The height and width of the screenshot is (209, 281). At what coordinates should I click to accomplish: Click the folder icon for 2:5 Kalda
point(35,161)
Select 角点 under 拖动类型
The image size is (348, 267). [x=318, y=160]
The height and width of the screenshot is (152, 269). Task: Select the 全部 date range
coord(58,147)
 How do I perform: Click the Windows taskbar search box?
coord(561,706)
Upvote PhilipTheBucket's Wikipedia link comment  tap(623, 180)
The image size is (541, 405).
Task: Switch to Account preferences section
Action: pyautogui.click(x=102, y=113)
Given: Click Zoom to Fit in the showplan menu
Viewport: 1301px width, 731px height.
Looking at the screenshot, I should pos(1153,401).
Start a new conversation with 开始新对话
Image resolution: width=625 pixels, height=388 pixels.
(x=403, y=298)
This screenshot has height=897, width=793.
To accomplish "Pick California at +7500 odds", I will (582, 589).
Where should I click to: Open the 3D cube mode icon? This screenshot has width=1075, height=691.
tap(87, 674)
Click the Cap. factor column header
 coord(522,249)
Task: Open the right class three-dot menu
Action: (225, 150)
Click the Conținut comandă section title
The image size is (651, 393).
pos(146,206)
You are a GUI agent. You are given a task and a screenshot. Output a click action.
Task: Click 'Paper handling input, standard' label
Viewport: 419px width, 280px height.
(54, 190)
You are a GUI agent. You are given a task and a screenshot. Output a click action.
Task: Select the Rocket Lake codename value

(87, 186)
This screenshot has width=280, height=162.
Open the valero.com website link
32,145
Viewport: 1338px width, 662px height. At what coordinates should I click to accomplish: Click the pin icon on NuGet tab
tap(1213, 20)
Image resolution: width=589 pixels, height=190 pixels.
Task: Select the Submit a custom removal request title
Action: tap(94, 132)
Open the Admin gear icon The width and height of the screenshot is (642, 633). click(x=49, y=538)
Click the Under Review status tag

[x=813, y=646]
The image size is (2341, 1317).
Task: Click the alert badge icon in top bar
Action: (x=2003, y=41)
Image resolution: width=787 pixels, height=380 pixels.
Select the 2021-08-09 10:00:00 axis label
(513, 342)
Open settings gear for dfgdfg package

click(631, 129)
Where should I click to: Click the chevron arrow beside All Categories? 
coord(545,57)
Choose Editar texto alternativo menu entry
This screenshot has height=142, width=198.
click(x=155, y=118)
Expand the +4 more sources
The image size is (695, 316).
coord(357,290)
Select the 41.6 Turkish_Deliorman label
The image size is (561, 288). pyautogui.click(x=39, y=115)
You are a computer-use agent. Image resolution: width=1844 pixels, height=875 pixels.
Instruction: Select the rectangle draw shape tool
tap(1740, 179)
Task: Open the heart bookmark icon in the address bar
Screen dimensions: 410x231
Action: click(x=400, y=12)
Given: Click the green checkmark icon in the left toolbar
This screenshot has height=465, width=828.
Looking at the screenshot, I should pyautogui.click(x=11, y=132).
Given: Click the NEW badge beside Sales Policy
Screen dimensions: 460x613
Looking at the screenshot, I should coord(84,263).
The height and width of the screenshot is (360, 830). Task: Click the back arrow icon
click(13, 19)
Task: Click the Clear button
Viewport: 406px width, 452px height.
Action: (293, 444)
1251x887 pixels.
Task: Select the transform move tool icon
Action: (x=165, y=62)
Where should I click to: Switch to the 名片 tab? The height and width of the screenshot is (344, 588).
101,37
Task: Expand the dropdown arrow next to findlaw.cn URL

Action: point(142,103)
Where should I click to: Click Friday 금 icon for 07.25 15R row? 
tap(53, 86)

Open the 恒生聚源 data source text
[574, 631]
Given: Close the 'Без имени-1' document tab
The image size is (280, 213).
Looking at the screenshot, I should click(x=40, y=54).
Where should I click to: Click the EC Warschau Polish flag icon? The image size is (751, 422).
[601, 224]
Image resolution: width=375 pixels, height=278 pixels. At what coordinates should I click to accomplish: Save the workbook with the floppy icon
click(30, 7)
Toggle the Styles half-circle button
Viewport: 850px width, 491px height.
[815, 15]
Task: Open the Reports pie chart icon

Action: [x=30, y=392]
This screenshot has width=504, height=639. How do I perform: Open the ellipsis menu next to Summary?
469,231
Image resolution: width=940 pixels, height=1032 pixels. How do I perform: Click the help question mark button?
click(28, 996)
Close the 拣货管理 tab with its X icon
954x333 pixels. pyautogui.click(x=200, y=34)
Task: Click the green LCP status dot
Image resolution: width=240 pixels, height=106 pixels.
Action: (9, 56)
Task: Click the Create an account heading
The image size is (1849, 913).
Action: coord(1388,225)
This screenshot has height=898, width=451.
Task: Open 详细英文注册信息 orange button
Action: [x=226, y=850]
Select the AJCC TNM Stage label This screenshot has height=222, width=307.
+ + + +
WORK TASK – Extract all of the data shown above and repeat it verbatim.

TASK RESPONSE –
The height and width of the screenshot is (209, 281). At what coordinates should I click to accomplish: Click the folder icon for 2:5 Kalda
point(35,161)
Select 角点 under 拖动类型
The image size is (348, 267). [x=318, y=160]
The height and width of the screenshot is (152, 269). Task: Select the 全部 date range
coord(58,147)
 How do I perform: Click the Windows taskbar search box?
coord(561,706)
Upvote PhilipTheBucket's Wikipedia link comment  tap(623, 180)
The image size is (541, 405).
Task: Switch to Account preferences section
Action: pyautogui.click(x=102, y=113)
Given: Click Zoom to Fit in the showplan menu
Viewport: 1301px width, 731px height.
Looking at the screenshot, I should pos(1153,401).
Start a new conversation with 开始新对话
Image resolution: width=625 pixels, height=388 pixels.
(x=403, y=298)
This screenshot has height=897, width=793.
To accomplish "Pick California at +7500 odds", I will (582, 589).
Where should I click to: Open the 3D cube mode icon? This screenshot has width=1075, height=691.
tap(87, 674)
Click the Cap. factor column header
 coord(522,249)
Task: Open the right class three-dot menu
Action: (225, 150)
Click the Conținut comandă section title
The image size is (651, 393).
pos(146,206)
You are a GUI agent. You are given a task and a screenshot. Output a click action.
Task: Click 'Paper handling input, standard' label
Viewport: 419px width, 280px height.
(54, 190)
You are a GUI agent. You are given a task and a screenshot. Output a click action.
Task: Select the Rocket Lake codename value

(87, 186)
This screenshot has width=280, height=162.
Open the valero.com website link
32,145
Viewport: 1338px width, 662px height. At what coordinates should I click to accomplish: Click the pin icon on NuGet tab
tap(1213, 20)
Image resolution: width=589 pixels, height=190 pixels.
Task: Select the Submit a custom removal request title
Action: tap(94, 132)
Open the Admin gear icon The width and height of the screenshot is (642, 633). click(x=49, y=538)
Click the Under Review status tag

[x=813, y=646]
The image size is (2341, 1317).
Task: Click the alert badge icon in top bar
Action: (x=2003, y=41)
Image resolution: width=787 pixels, height=380 pixels.
Select the 2021-08-09 10:00:00 axis label
(513, 342)
Open settings gear for dfgdfg package

click(631, 129)
Where should I click to: Click the chevron arrow beside All Categories? 
coord(545,57)
Choose Editar texto alternativo menu entry
This screenshot has height=142, width=198.
click(x=155, y=118)
Expand the +4 more sources
The image size is (695, 316).
coord(357,290)
Select the 41.6 Turkish_Deliorman label
The image size is (561, 288). pyautogui.click(x=39, y=115)
You are a computer-use agent. Image resolution: width=1844 pixels, height=875 pixels.
Instruction: Select the rectangle draw shape tool
tap(1740, 179)
Task: Open the heart bookmark icon in the address bar
Screen dimensions: 410x231
Action: click(x=400, y=12)
Given: Click the green checkmark icon in the left toolbar
This screenshot has height=465, width=828.
Looking at the screenshot, I should pyautogui.click(x=11, y=132).
Given: Click the NEW badge beside Sales Policy
Screen dimensions: 460x613
Looking at the screenshot, I should coord(84,263).
The height and width of the screenshot is (360, 830). Task: Click the back arrow icon
click(13, 19)
Task: Click the Clear button
Viewport: 406px width, 452px height.
Action: (293, 444)
1251x887 pixels.
Task: Select the transform move tool icon
Action: (x=165, y=62)
Where should I click to: Switch to the 名片 tab? The height and width of the screenshot is (344, 588).
101,37
Task: Expand the dropdown arrow next to findlaw.cn URL

Action: point(142,103)
Where should I click to: Click Friday 금 icon for 07.25 15R row? 
tap(53, 86)

Open the 恒生聚源 data source text
[574, 631]
Given: Close the 'Без имени-1' document tab
The image size is (280, 213).
Looking at the screenshot, I should click(x=40, y=54).
Where should I click to: Click the EC Warschau Polish flag icon? The image size is (751, 422).
[601, 224]
Image resolution: width=375 pixels, height=278 pixels. At what coordinates should I click to accomplish: Save the workbook with the floppy icon
click(30, 7)
Toggle the Styles half-circle button
Viewport: 850px width, 491px height.
[815, 15]
Task: Open the Reports pie chart icon

Action: [x=30, y=392]
This screenshot has width=504, height=639. How do I perform: Open the ellipsis menu next to Summary?
469,231
Image resolution: width=940 pixels, height=1032 pixels. How do I perform: Click the help question mark button?
click(28, 996)
Close the 拣货管理 tab with its X icon
954x333 pixels. pyautogui.click(x=200, y=34)
Task: Click the green LCP status dot
Image resolution: width=240 pixels, height=106 pixels.
Action: (9, 56)
Task: Click the Create an account heading
The image size is (1849, 913).
Action: coord(1388,225)
This screenshot has height=898, width=451.
Task: Open 详细英文注册信息 orange button
Action: [x=226, y=850]
Select the AJCC TNM Stage label This screenshot has height=222, width=307.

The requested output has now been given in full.